* **Work item**
Copy every line below that has the word "Move" in it.

Top of Data provided

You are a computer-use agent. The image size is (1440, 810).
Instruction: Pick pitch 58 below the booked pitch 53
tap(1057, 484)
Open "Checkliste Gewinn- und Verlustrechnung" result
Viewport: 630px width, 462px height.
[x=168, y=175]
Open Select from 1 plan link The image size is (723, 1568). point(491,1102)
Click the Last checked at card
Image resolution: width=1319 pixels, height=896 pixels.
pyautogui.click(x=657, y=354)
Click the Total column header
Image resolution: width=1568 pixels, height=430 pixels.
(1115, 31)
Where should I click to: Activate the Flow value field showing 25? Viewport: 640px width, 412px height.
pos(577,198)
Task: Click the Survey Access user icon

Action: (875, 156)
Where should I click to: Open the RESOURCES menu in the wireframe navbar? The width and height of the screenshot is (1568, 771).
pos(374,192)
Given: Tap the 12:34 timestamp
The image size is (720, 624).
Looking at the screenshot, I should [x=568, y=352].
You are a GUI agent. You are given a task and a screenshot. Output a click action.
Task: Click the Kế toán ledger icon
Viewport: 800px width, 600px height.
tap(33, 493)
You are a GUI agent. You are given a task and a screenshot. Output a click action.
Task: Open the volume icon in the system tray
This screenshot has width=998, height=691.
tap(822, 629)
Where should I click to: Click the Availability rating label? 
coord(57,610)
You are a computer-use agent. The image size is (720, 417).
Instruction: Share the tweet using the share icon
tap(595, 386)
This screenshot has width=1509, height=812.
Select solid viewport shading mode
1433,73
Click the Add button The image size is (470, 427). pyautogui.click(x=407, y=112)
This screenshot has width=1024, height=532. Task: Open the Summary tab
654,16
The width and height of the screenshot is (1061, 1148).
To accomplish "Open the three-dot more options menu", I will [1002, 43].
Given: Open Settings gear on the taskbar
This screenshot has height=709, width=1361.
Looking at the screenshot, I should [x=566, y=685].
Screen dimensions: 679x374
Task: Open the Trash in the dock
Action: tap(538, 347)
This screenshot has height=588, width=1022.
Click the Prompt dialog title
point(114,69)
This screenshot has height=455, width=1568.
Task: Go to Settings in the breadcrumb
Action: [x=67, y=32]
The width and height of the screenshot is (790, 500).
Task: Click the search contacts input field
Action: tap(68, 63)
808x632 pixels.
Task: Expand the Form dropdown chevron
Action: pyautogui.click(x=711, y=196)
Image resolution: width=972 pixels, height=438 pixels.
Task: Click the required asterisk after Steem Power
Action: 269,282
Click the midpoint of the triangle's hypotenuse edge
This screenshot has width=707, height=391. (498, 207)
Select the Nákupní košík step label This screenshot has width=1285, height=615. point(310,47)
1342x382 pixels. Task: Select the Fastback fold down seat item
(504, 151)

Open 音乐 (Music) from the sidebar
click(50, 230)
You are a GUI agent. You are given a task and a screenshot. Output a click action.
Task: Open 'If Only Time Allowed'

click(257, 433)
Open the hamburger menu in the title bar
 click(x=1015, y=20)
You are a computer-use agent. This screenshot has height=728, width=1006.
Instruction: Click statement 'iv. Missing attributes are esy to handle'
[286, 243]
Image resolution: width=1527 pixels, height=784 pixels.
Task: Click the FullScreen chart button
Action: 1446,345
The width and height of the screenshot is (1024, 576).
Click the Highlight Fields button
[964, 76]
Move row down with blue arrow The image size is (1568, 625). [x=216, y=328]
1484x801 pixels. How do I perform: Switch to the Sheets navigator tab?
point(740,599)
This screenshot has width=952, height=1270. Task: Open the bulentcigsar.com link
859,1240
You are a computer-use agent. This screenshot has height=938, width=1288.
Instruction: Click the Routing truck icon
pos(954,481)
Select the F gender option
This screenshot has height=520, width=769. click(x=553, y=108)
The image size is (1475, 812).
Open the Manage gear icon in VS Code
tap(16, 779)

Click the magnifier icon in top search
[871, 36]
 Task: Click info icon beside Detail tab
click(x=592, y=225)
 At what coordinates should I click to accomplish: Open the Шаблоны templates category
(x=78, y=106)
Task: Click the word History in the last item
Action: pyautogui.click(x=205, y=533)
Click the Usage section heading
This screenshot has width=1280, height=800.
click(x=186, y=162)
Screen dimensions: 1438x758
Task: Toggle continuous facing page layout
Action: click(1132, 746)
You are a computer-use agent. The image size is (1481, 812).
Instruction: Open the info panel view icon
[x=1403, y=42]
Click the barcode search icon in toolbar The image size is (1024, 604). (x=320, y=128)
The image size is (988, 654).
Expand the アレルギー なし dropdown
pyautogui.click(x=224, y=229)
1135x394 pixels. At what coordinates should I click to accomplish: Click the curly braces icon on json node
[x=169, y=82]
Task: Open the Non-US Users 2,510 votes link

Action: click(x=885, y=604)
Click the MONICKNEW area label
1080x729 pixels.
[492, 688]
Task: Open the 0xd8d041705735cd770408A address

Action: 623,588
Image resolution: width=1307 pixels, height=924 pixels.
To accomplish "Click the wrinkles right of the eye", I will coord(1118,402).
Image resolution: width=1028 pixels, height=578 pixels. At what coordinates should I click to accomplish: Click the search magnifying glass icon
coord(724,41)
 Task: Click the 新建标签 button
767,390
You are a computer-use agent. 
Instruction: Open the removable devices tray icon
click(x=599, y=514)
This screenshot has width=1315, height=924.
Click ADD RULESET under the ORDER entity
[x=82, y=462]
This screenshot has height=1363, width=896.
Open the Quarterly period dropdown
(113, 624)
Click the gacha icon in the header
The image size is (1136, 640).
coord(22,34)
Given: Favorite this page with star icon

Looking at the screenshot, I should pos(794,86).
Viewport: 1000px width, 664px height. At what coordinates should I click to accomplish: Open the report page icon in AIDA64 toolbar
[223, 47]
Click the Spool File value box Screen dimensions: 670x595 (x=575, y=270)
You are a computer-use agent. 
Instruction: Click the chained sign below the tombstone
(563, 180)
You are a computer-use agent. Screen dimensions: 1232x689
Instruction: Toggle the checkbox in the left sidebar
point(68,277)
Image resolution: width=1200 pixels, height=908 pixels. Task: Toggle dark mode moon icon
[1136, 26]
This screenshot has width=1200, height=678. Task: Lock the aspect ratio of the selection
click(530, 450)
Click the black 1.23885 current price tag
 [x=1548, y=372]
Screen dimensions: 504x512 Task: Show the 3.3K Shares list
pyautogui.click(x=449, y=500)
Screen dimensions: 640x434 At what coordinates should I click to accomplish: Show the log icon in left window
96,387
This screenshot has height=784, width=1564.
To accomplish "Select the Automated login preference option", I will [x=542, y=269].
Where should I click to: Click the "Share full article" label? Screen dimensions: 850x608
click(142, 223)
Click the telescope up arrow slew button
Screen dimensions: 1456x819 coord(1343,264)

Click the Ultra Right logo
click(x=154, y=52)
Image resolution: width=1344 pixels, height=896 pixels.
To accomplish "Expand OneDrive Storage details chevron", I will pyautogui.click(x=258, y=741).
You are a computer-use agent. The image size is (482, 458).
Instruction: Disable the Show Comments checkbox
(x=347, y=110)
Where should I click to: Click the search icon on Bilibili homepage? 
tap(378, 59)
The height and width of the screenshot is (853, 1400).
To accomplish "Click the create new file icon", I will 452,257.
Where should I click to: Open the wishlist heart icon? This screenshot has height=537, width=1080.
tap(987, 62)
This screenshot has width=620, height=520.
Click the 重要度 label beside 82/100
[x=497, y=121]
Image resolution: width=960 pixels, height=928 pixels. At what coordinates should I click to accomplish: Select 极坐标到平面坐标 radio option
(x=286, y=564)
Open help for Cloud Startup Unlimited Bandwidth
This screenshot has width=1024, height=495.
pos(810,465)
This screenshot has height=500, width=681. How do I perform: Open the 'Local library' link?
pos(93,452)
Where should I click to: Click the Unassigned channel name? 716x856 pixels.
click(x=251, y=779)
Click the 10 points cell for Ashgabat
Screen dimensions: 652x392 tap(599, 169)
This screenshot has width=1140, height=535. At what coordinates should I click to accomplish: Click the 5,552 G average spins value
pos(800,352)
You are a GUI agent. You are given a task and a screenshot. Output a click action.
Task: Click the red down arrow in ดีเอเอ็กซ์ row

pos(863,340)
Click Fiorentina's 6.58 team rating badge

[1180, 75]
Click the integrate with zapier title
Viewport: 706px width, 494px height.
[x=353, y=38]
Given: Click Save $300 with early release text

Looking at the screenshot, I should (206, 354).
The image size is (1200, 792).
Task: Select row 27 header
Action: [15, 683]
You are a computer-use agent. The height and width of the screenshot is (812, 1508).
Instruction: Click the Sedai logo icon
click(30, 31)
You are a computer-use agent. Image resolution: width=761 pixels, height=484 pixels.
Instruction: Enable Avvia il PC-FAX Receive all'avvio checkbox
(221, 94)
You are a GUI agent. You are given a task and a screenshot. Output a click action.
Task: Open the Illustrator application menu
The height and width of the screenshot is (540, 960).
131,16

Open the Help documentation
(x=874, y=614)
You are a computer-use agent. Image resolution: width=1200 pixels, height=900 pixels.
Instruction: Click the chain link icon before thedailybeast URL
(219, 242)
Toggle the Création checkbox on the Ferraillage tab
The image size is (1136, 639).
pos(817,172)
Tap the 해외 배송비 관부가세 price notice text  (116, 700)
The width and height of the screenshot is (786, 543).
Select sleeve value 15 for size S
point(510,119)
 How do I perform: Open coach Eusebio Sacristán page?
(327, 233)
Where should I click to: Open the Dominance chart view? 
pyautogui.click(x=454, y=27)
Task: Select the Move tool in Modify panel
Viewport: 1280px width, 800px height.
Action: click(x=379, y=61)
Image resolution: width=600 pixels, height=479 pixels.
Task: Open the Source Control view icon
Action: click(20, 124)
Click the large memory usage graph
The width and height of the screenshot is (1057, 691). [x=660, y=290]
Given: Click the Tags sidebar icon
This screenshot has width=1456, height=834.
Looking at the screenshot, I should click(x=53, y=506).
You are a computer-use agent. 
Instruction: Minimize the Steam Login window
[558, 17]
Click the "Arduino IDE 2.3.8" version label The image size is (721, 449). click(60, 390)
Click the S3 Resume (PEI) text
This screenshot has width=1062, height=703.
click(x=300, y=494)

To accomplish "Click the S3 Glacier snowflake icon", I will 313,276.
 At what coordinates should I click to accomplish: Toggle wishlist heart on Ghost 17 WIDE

Bottom of Data provided

* **Response below**
Move row down with blue arrow The image size is (1568, 625). [x=216, y=328]
Task: Select the Move tool in Modify panel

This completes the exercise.